REQUIREMENTS → Rewrite the rows below, replacing every "icon" with "button" and keeping everything else unchanged. Leave the pictures out of your answer.
[start DATA RECORDS]
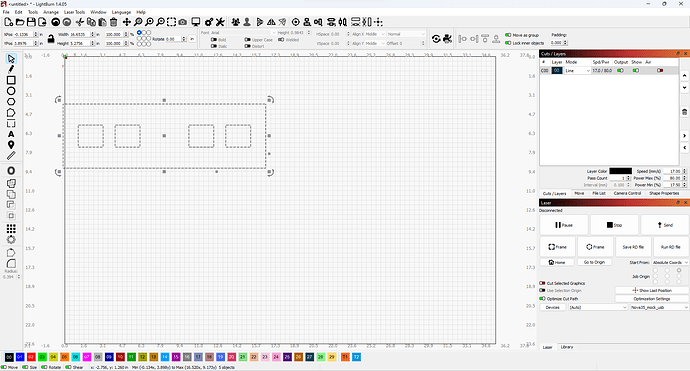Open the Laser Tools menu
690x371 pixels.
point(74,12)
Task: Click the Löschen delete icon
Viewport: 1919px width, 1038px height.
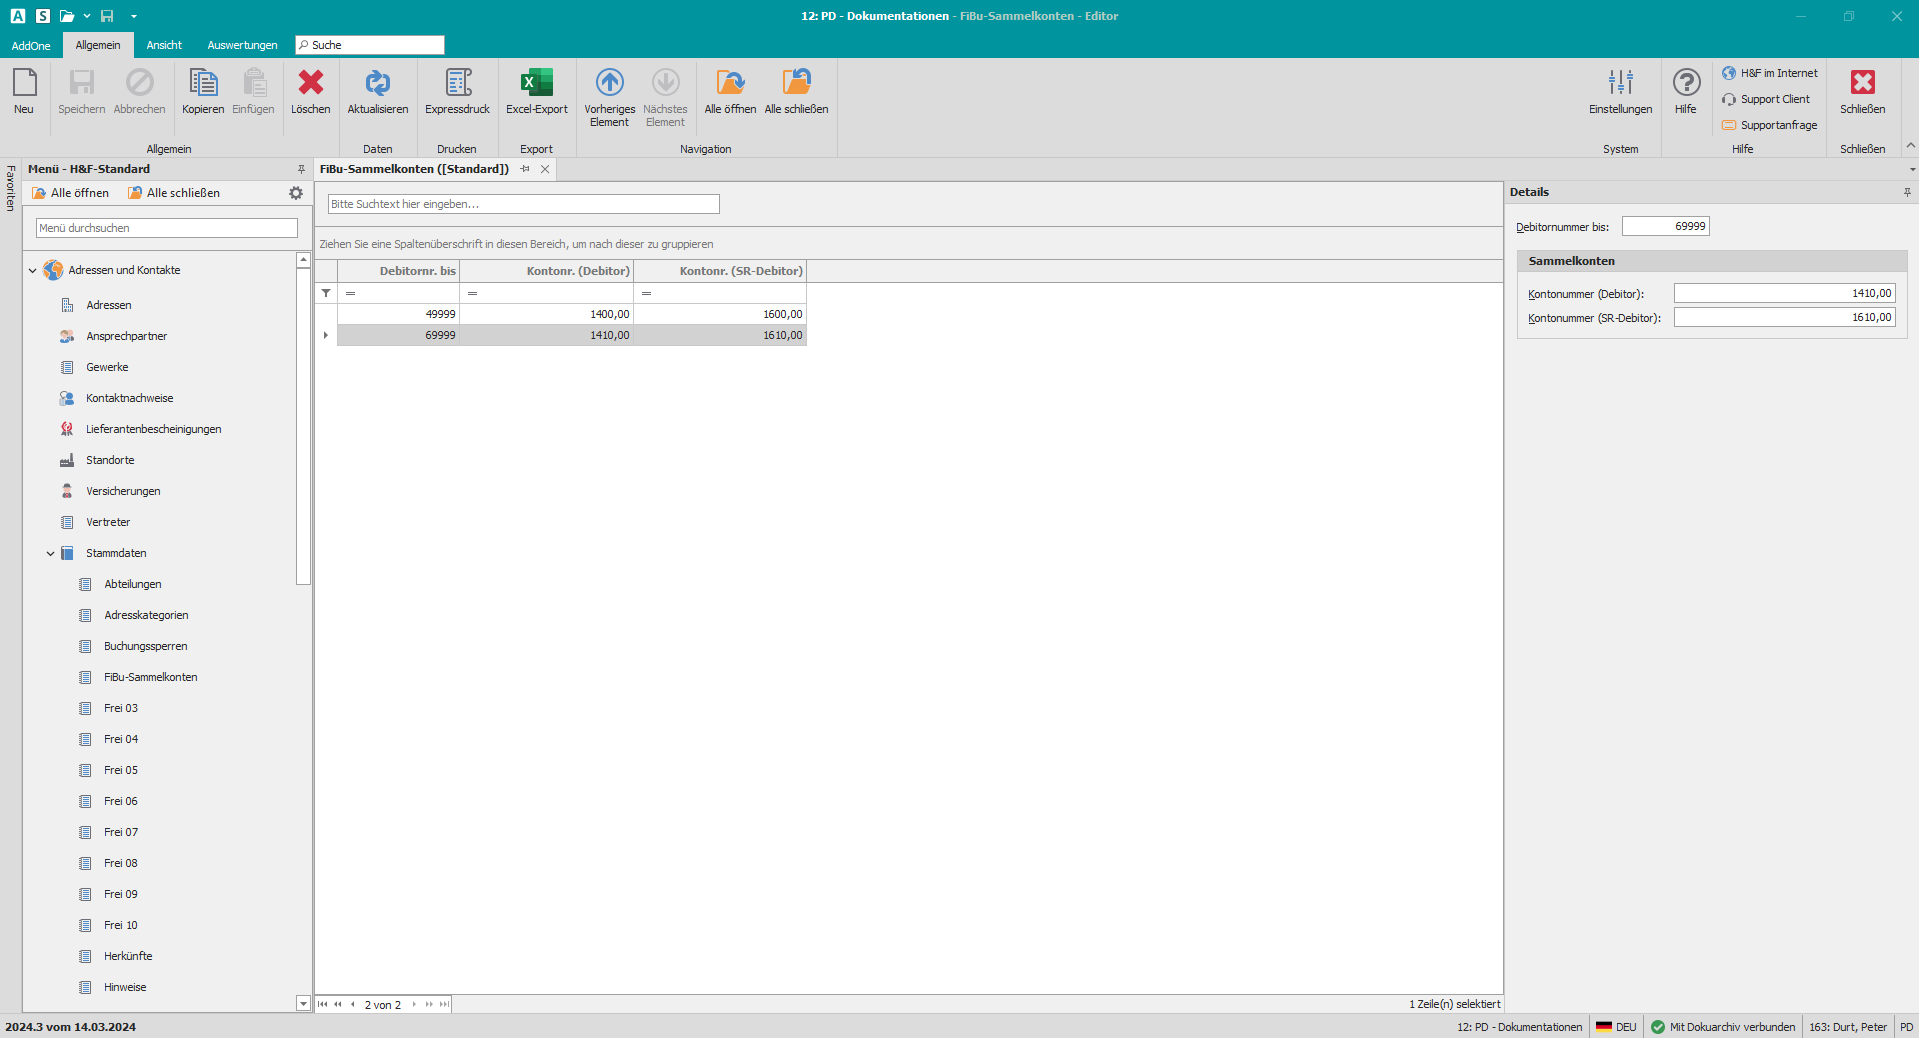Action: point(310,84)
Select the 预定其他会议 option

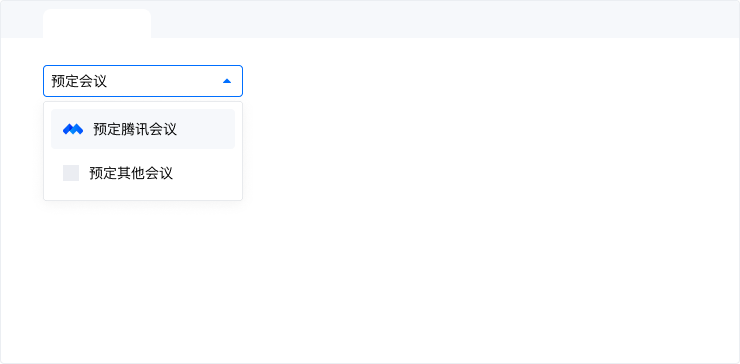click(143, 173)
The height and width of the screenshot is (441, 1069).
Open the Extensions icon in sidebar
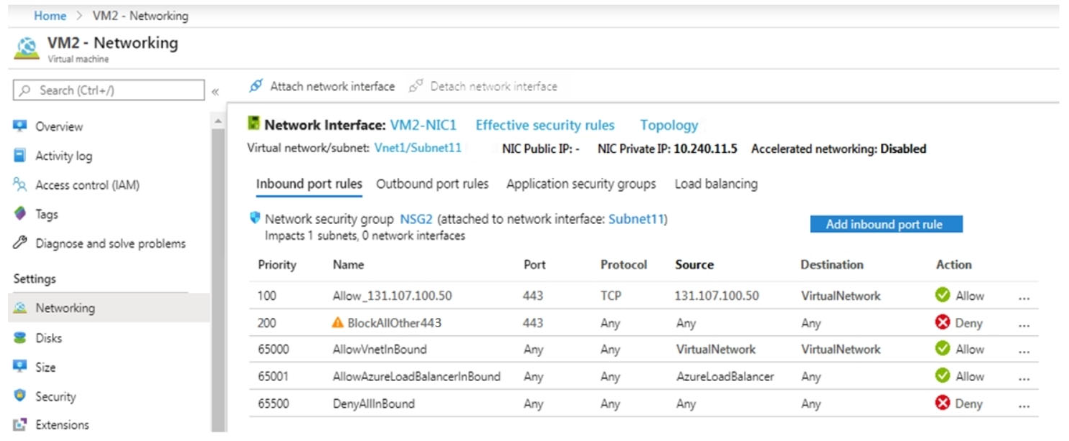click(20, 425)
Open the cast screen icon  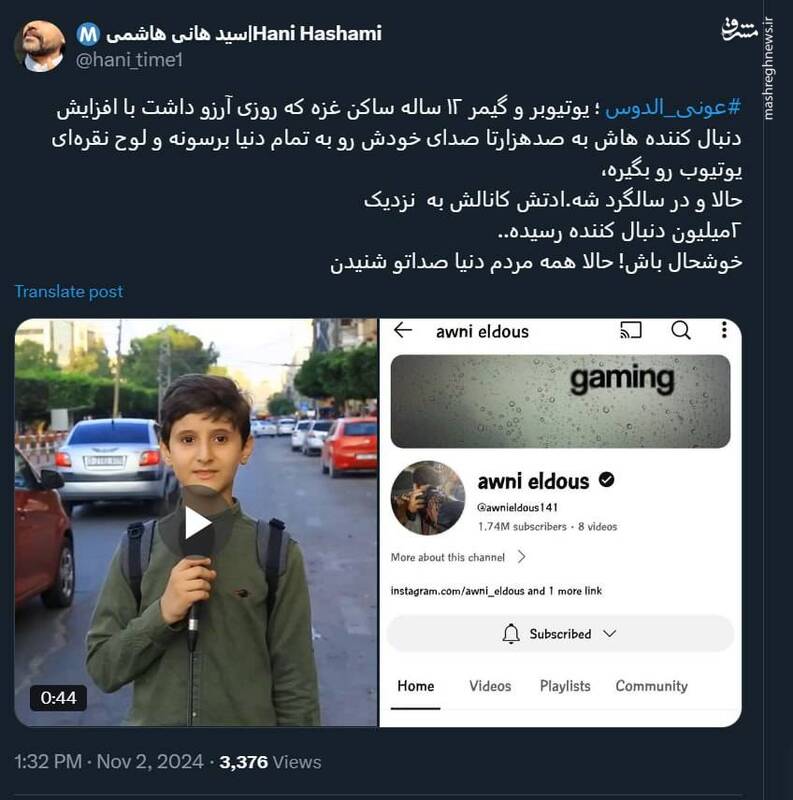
[end DATA RECORDS]
FINAL RESULT →
Open the Laser Tools menu
690x371 pixels.
point(74,12)
Task: Click the Löschen delete button
Viewport: 1919px width, 1038px height.
Action: point(310,84)
Select the 预定其他会议 option

click(143, 173)
The height and width of the screenshot is (441, 1069).
Open the Extensions button in sidebar
click(20, 425)
Open the cast screen button  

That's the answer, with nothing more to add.